> [提示本文]:
こうして、いよいよDデイに向けた準備が整いつつあった。
そして『オーバーロード』作戦のうち、具体的なノルマンティー海岸への上陸作戦である『ネプチューン』作戦の、連合軍の編成(戦闘序列)と進撃予定は以下の通りであった。
陸上部隊の主力は、地上軍総指揮官の英軍モントゴメリー大将(のち元帥)指揮下に第21軍集団が組織され、米陸軍のオマー・ブラッドレイ中将(のち元帥)率いる米第1軍と英陸軍のマイルズ・デンプシー中将(のち大将)旗下の英第2軍である。
米第1軍は第5軍団と第7軍団からなり、英第2軍は第1軍団と第30軍団で編成されていた。これらの各部隊の、上陸第一波と第二波の兵力の合計は12個師団であった。更に、上陸前夜に東部地区には英第6空挺師団、西部地区の後方には米第101空挺師団と第82空挺師団の3個空挺師団が、落下傘・グライダー降下を実施する予定であった。
【第21軍集団】戦闘序列 1944年6月6日現在 旅団以下や軍や軍団の支援部隊等は省略
■米第1軍
●第5軍団 ・第1歩兵師団 ・第2歩兵師団 ・第29歩兵師団
●第7軍団 ・第4歩兵師団 ・第9歩兵師団 ・第90歩兵師団 ・第82空挺師団 ・第101空挺師団
■英第2軍
●第1軍団 ・第3歩兵師団 ・第3カナダ歩兵師団 ・第51歩兵師団 ・第6空挺師団
●第30軍団 ・第50歩兵師団 ・第49歩兵師団 ・第7機甲師団
英海軍のバートラム・ラムゼー提督(大将)指揮下に編成された海軍部隊は、米第1軍に協力するのが西方海軍任務部隊で、英第2軍に協力するのは東方海軍任務部隊である。その他の予備艦艇も含めて、戦闘艦艇が約1,200隻、上陸用舟艇などの揚陸艦艇が約4,000隻、その他の商船等も含めると参加数は7,000隻にのばった。
空軍戦力は、英空軍のトラフォード・リー・マロリー大将の指揮下に、米第9航空軍と英第2戦術航空軍合わせて11,600機が準備された。更に米第8航空軍や英空軍の爆撃コマンドなども一時的に指揮下に入り、また独軍を爆撃するために合計約5,000トンの爆弾が準備されたという。
主要作戦目標は、上陸後17日~20日以内にノルマンディー地方のサン・ローからコタンタン半島の最北端にある港湾都市シェルブール及びノルマンディー地方の東部地区にある交通の要衝カーンを占領することであった。

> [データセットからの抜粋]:
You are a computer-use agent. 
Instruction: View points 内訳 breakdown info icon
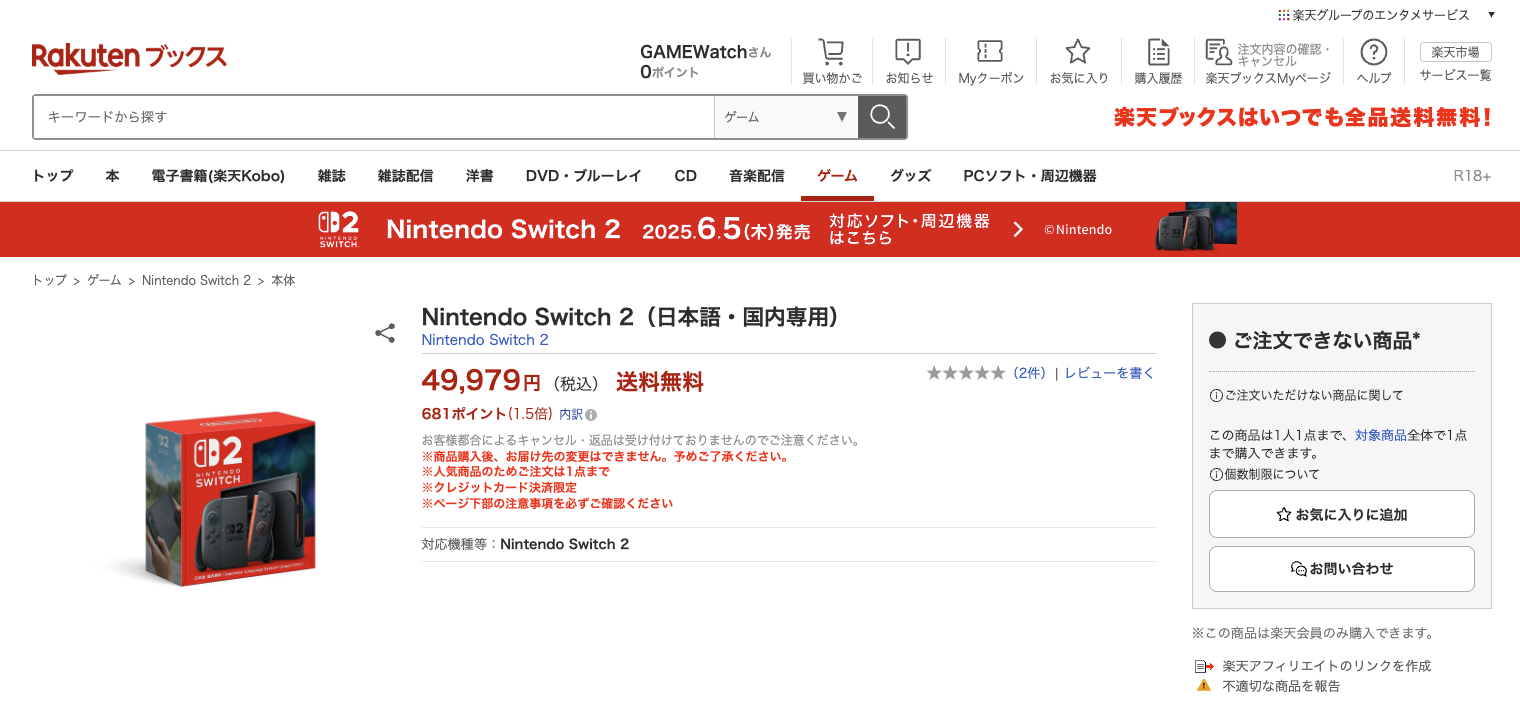(x=590, y=414)
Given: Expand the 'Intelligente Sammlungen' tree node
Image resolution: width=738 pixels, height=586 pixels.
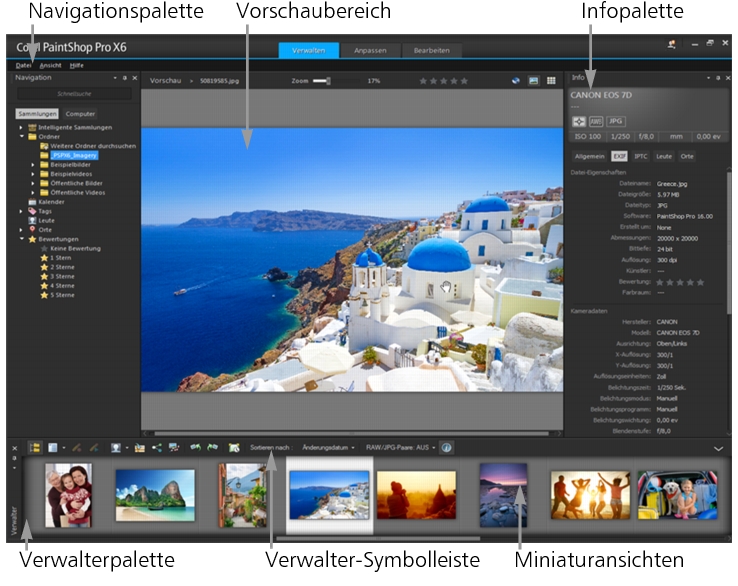Looking at the screenshot, I should 21,128.
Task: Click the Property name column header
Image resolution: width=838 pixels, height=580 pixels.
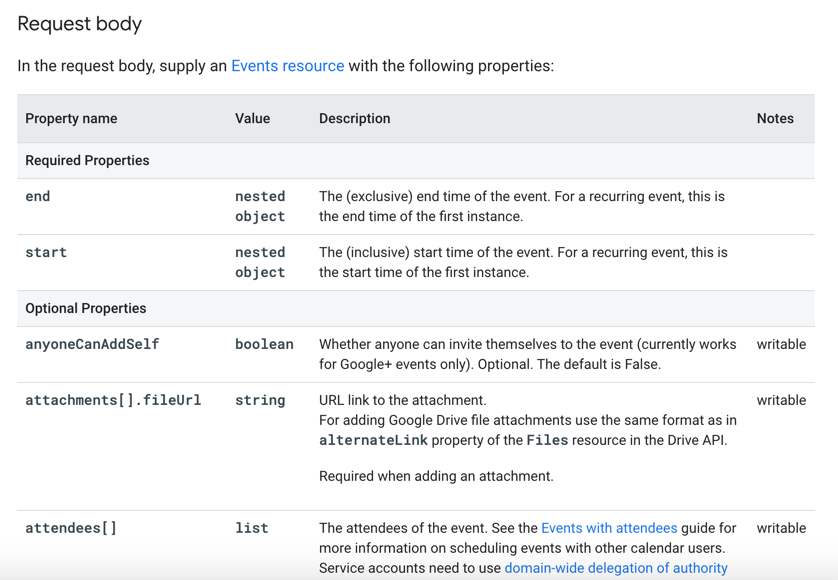Action: 71,118
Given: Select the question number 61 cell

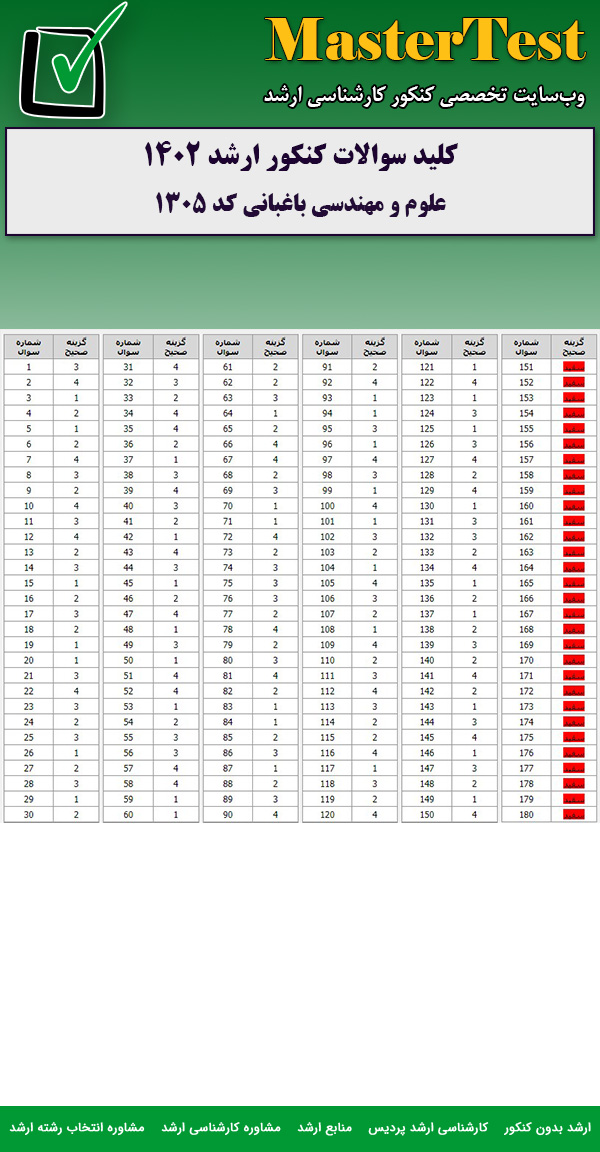Looking at the screenshot, I should [228, 367].
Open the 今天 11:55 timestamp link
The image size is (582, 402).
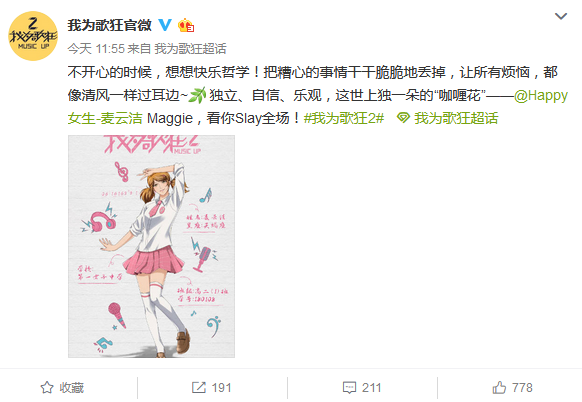click(x=96, y=49)
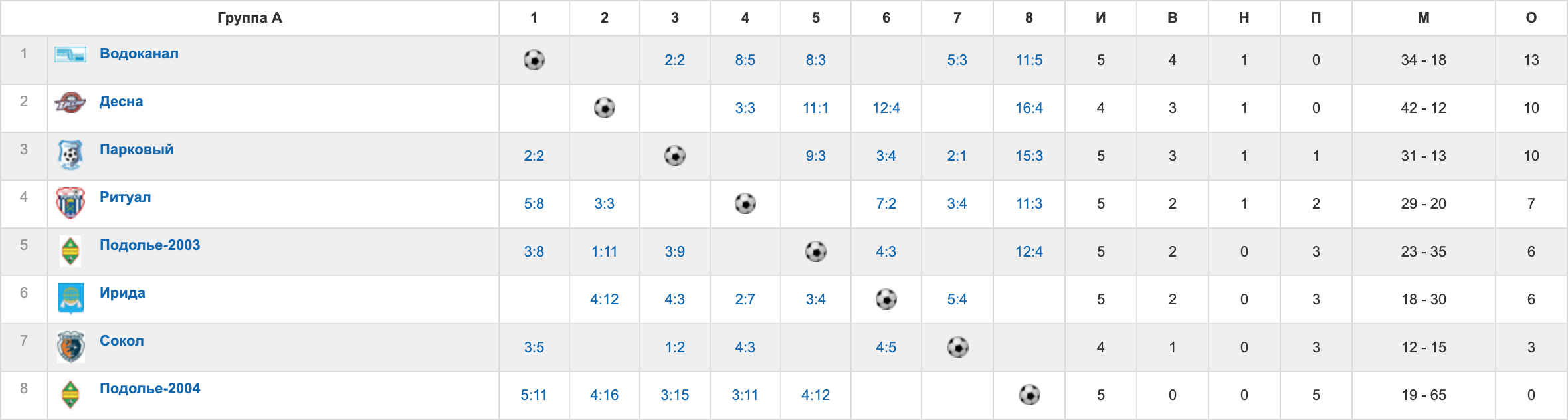
Task: Open Парковый 15:3 match result
Action: click(x=1029, y=156)
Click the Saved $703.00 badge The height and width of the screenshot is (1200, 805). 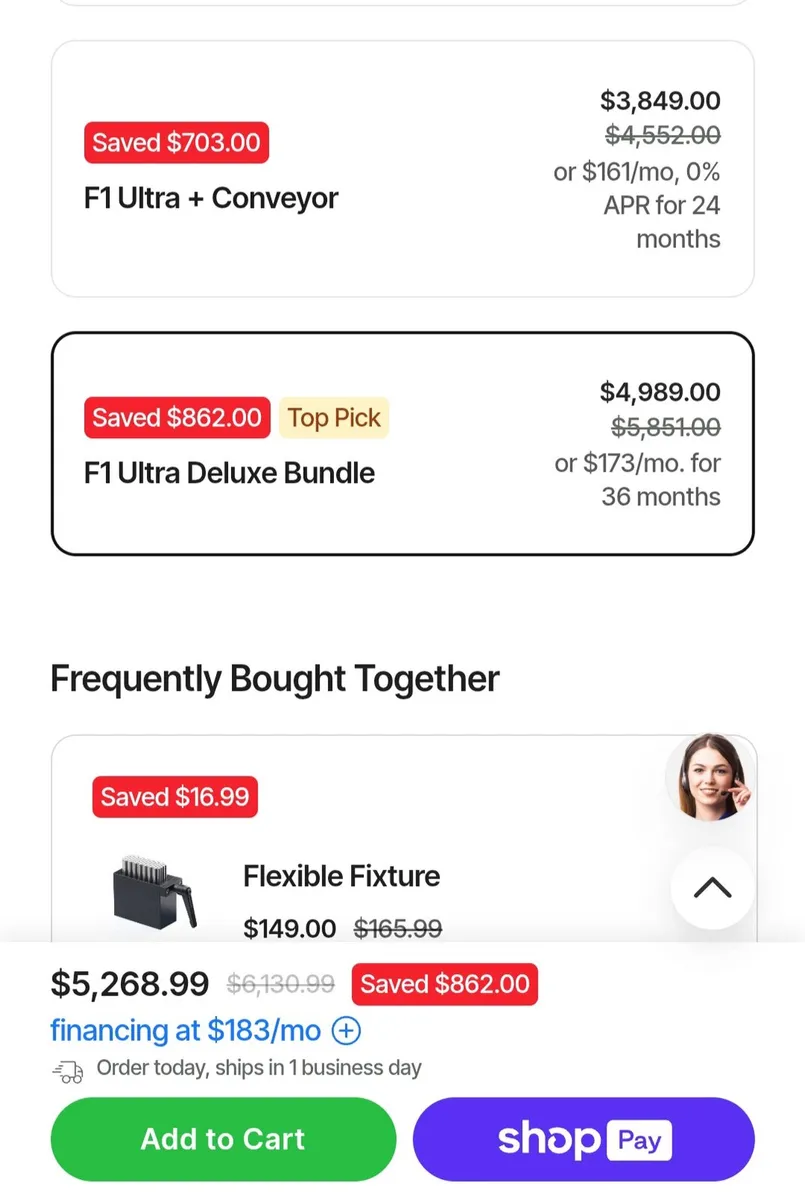click(176, 143)
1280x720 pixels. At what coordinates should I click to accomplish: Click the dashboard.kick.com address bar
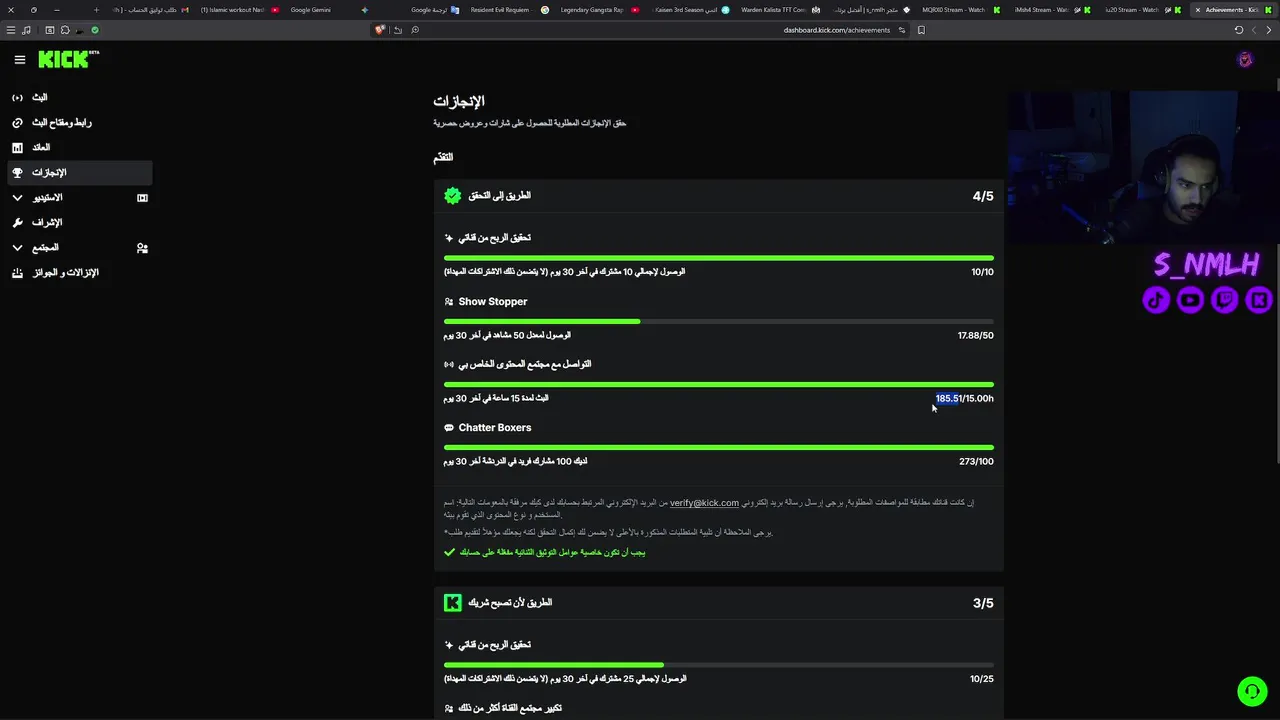point(836,30)
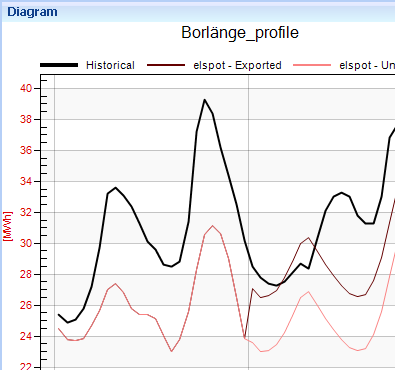Click the 32 y-axis tick label
The width and height of the screenshot is (395, 370).
26,212
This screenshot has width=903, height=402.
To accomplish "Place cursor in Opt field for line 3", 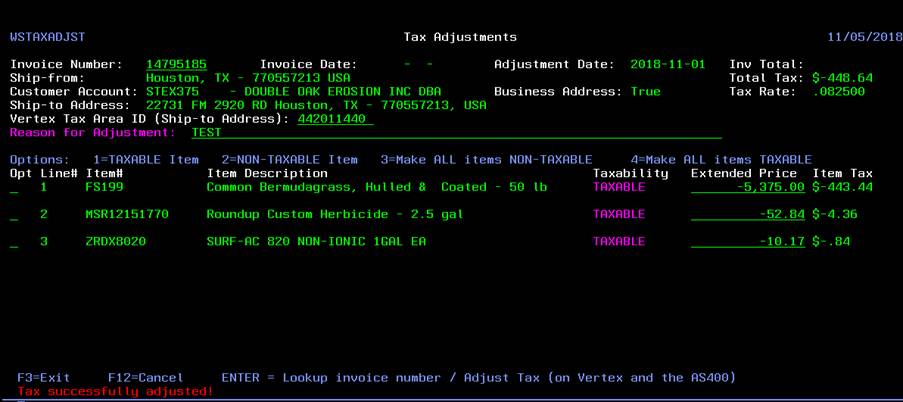I will click(x=14, y=241).
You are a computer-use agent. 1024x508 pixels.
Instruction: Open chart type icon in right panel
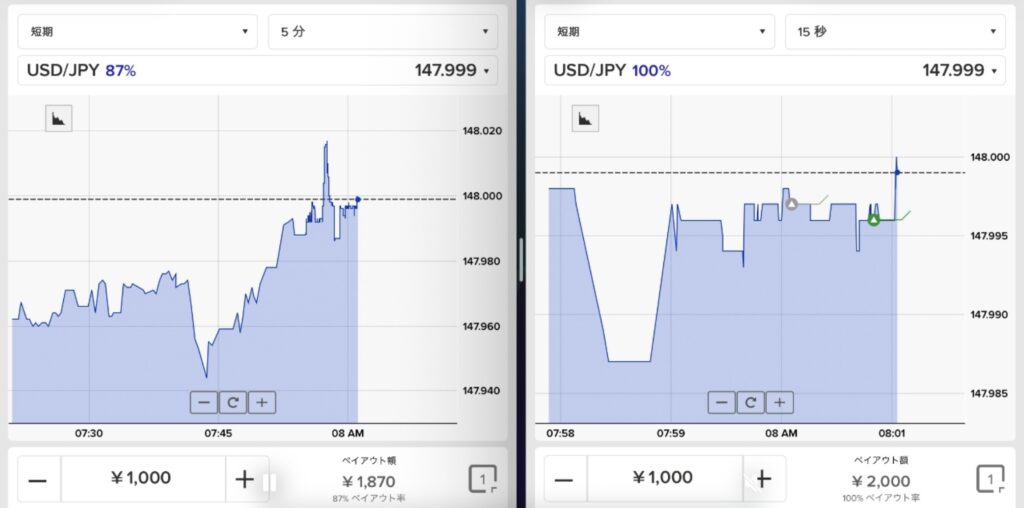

> [演習問題]:
a) 次の記述(i)〜(iii)がそれぞれ本文の内容と一致するかどうかを判定し、判断の根拠となる本文の語句をそのまま引用してください。(i) 米第1軍は第5軍団と第7軍団から構成されていた。(ii) 英第2軍を率いたのはオマー・ブラッドレイ中将である。(iii) 上陸第一波と第二波の兵力は合計12個師団であった。
b) 本文のうち、「そして『オーバーロード』作戦」を含む語句から書き始め、「大将)旗下の英第2軍である。」で終わる部分を、「モントゴメリー」を「モンゴメリー」に差し替えて書き直してください。

> [問題の解答]:
a)
(i) はい。「米第1軍は第5軍団と第7軍団からなり」
(ii) いいえ。「英陸軍のマイルズ・デンプシー中将(のち大将)旗下の英第2軍である」
(iii) はい。「上陸第一波と第二波の兵力の合計は12個師団であった」

b)
そして『オーバーロード』作戦のうち、具体的なノルマンティー海岸への上陸作戦である『ネプチューン』作戦の、連合軍の編成(戦闘序列)と進撃予定は以下の通りであった。
陸上部隊の主力は、地上軍総指揮官の英軍モンゴメリー大将(のち元帥)指揮下に第21軍集団が組織され、米陸軍のオマー・ブラッドレイ中将(のち元帥)率いる米第1軍と英陸軍のマイルズ・デンプシー中将(のち大将)旗下の英第2軍である。